------ STORED DATA

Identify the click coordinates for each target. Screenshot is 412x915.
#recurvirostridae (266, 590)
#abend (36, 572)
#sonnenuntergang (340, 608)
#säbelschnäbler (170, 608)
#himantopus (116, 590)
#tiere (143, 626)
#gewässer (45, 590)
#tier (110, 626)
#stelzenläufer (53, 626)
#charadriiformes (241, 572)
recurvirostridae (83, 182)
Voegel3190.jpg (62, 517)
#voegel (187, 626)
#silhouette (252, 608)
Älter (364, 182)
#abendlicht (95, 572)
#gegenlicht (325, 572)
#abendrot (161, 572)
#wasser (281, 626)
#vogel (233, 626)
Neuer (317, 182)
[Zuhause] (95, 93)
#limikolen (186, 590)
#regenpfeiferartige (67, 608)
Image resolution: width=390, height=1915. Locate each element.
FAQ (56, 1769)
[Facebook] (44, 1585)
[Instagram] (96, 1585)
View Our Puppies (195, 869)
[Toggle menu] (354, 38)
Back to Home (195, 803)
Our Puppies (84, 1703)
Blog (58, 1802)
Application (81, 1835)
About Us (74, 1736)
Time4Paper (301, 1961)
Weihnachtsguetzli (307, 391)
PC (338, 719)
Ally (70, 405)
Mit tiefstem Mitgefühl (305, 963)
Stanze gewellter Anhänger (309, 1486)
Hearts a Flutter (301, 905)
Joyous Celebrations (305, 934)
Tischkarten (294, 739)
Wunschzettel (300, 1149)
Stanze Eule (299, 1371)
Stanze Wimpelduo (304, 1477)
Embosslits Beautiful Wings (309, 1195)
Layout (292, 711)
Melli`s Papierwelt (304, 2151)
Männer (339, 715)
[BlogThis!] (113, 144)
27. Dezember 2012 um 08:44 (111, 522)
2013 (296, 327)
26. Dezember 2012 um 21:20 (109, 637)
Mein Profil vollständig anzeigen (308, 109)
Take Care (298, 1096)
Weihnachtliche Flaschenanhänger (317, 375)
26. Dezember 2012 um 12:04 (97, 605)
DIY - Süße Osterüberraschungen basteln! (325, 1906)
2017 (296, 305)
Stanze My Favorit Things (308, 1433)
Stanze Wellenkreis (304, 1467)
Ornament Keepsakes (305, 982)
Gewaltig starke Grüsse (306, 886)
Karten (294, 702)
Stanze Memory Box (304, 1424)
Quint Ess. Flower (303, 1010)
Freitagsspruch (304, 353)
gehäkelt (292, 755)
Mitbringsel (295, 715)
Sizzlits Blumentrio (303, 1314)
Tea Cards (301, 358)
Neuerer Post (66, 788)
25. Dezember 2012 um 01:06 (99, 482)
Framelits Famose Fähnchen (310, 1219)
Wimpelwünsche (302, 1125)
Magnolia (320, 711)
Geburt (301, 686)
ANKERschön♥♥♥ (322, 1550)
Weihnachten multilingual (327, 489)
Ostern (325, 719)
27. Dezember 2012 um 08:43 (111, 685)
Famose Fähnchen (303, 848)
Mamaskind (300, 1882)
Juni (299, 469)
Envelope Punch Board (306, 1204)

------------

REQUIRED WORK:
Return the entries above unchanged, starting at the first line and stopping after the line with "#voegel (187, 626)".

ANSWER BELOW:
Identify the click coordinates for each target. Screenshot is 412x915.
#recurvirostridae (266, 590)
#abend (36, 572)
#sonnenuntergang (340, 608)
#säbelschnäbler (170, 608)
#himantopus (116, 590)
#tiere (143, 626)
#gewässer (45, 590)
#tier (110, 626)
#stelzenläufer (53, 626)
#charadriiformes (241, 572)
recurvirostridae (83, 182)
Voegel3190.jpg (62, 517)
#voegel (187, 626)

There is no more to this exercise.